> **SELECTED EXTRACT**

Most businesses have initiated continuity plans under Covid-19

13 April 2020 Consultancy.in

More than 80% of businesses across India and Bangladesh have already started implementing business continuity plans in light of the Covid-19 crisis, according to new analysis from Mercer. The survey was conducted at the end of last month. 

The global HR consulting firm surveyed more than 100 businesses across both countries, looking to gauge the state of response to the crisis and its resultant disruption. Organisations were questioned on a variety of topics, including changes to compensation policies and the overall estimated impact on finances.

India went into a nationwide lockdown on March 25th while Bangladesh imposed a soft lockdown the next day. The economic disruption is tangible, and reports have emerged of businesses taking cost cutting measures, some of which include staff cuts while others are less drastic.

Business continuity plans

Mercer found that most businesses appear to be protecting jobs to the largest extent possible, prioritising the welfare of their employees in this time of crisis. This is evident from the fact that only 7% of the respondents expect to reduce their headcount as a response to the crisis.

Businesses are cutting costs elsewhere instead. When it comes to personnel, for instance, existing staff is relatively safe in most organisations, but all new recruitment has been halted. Less than a third of businesses reported that their recruitment policy has and will remained unchanged.

For the existing staff, some organisations have tweaked their increment & promotions policy to cut costs, either by deferring promotions and increments or by reducing the amount. Prominent examples of businesses that are implementing such measures include the Big Four accounting and advisory firms in India, which have deferred increments and even cut partner pay in some cases.

Impact on increments

However, Mercer reports that these businesses remain in the minority, as nearly two thirds of all businesses have so far made no change in their increments policy and 80% report no change to their promotion plans. This is likely a product of the overall outlook towards Covid-19’s impact, which remains tentative according to the researchers.

The firm reports that more than half of the organisations still feel that it is too early to determine the effect of Covid-19 on their annual business plan, although 43% have admitted that they expect revenues to fall short of their forecasts for this year. Most of those who expect a shortfall anticipate that this deficit will be significant, while others have a more moderate perspective.

At any rate, businesses have been quick to respond to the crisis, with as many as 84% reporting that they have begun implementing business continuity plans. A full 100% of the respondents had already transitioned to ‘work from home’ arrangements, obviously forced upon them by the lockdowns in India and Bangladesh.

Special measures under Covid-19

The focus has now shifted to optimising staff productivity and coordination under work from home conditions, which a number of businesses are currently struggling with. The first step has been to establish the necessary infrastructure for remote working, which includes a variety of videoconferencing tools as well as network boosters, among others.

In many cases, staff has been assured that the costs of installing this infrastructure in their respective remote workspaces will be reimbursed. Most businesses, however, appear to be focused on ensuring that their employees remain mentally and physically healthy, as they adapt to new conditions and overall largely grim circumstances. Mercer reports that just under 40% of businesses have established mechanisms for employees to manage stress and preserve their mental and physical health.

Other measures being implemented to optimise new arrangements include reduced or flexible working hours as well as increased sick leave. Some companies have also upped their medical insurance coverage, anticipating a spike in the need for healthcare in the near future.

> **PROVIDED MATERIAL**
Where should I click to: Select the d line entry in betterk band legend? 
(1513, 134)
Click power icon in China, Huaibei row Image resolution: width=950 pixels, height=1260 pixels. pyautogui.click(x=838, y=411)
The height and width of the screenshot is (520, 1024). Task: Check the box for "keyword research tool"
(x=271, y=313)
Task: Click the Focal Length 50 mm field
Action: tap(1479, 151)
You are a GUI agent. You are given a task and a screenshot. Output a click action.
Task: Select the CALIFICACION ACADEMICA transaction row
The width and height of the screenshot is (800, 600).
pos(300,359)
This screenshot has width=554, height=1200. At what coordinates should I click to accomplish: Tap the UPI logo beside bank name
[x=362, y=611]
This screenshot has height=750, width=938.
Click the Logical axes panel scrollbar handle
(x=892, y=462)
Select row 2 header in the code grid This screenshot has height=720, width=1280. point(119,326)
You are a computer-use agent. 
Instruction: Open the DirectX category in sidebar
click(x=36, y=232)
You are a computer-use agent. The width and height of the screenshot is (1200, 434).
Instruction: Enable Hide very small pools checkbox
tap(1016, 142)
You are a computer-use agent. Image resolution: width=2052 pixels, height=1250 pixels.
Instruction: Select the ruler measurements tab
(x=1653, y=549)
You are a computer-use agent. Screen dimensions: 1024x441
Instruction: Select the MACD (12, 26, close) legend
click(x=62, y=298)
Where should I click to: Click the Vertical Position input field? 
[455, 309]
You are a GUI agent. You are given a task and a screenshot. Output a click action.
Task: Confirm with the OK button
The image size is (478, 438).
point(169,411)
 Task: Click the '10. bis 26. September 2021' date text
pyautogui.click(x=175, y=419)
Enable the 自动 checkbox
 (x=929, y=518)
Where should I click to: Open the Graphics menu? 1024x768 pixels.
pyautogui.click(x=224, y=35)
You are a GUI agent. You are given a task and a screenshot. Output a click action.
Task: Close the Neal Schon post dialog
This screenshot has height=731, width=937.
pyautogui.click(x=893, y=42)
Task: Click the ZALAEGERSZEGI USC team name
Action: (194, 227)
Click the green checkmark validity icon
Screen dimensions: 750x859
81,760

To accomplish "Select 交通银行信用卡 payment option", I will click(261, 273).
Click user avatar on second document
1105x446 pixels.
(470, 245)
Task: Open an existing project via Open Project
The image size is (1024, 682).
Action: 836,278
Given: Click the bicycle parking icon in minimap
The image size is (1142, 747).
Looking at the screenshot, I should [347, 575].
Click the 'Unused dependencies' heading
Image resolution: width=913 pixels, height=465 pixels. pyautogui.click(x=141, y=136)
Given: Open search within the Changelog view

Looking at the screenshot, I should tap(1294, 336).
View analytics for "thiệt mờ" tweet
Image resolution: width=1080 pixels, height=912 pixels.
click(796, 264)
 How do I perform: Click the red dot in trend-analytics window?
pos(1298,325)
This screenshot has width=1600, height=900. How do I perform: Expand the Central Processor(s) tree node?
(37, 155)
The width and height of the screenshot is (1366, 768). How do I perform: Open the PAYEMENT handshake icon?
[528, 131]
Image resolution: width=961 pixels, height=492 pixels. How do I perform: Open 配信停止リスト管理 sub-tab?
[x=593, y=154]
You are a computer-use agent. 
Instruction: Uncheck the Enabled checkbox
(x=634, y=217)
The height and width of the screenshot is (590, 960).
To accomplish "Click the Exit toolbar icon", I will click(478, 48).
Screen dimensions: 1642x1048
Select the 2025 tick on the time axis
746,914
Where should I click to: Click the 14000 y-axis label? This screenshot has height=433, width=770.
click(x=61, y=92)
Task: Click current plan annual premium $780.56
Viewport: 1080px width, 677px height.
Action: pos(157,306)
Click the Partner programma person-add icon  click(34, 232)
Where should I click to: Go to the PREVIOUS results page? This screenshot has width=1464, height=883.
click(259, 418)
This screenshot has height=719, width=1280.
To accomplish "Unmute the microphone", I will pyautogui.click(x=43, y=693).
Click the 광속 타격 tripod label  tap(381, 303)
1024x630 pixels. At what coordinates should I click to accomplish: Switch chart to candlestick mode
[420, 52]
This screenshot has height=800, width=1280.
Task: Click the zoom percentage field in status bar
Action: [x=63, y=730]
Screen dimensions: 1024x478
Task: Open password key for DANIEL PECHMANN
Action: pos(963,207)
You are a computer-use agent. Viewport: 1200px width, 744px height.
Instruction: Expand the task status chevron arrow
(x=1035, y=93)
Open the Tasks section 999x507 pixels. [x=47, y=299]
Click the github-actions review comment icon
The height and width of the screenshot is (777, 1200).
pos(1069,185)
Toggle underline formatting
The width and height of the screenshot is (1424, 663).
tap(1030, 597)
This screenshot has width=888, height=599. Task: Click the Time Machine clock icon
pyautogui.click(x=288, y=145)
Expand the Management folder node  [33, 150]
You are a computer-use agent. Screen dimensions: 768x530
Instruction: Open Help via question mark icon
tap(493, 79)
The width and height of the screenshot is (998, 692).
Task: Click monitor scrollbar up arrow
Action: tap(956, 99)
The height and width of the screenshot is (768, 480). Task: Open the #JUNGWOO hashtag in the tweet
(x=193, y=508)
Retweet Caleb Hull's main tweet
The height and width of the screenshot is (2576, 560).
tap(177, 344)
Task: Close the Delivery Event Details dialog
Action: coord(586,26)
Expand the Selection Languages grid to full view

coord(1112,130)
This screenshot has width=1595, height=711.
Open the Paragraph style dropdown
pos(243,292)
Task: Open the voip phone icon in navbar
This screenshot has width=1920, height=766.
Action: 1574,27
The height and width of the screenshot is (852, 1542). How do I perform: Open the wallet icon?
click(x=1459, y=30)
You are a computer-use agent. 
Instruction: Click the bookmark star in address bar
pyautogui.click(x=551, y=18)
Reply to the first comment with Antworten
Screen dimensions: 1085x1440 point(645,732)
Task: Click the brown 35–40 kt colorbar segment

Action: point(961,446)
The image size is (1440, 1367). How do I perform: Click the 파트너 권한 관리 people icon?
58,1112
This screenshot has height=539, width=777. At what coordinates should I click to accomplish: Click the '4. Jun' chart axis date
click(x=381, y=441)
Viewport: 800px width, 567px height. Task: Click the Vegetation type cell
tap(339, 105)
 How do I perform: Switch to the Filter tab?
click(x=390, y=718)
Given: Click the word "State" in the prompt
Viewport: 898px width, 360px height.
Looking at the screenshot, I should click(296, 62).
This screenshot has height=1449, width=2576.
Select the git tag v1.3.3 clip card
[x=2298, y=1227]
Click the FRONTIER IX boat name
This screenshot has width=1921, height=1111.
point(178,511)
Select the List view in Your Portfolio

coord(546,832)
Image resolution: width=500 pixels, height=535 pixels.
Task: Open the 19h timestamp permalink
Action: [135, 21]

> **ACTIVITY**
Set down the passage of the Covid-19 business continuity article that begins with the words "In many cases, staff" and ends after the words "and physical health.", reproducing it word for word.

> **WRITTEN ANSWER**
In many cases, staff has been assured that the costs of installing this infrastructure in their respective remote workspaces will be reimbursed. Most businesses, however, appear to be focused on ensuring that their employees remain mentally and physically healthy, as they adapt to new conditions and overall largely grim circumstances. Mercer reports that just under 40% of businesses have established mechanisms for employees to manage stress and preserve their mental and physical health.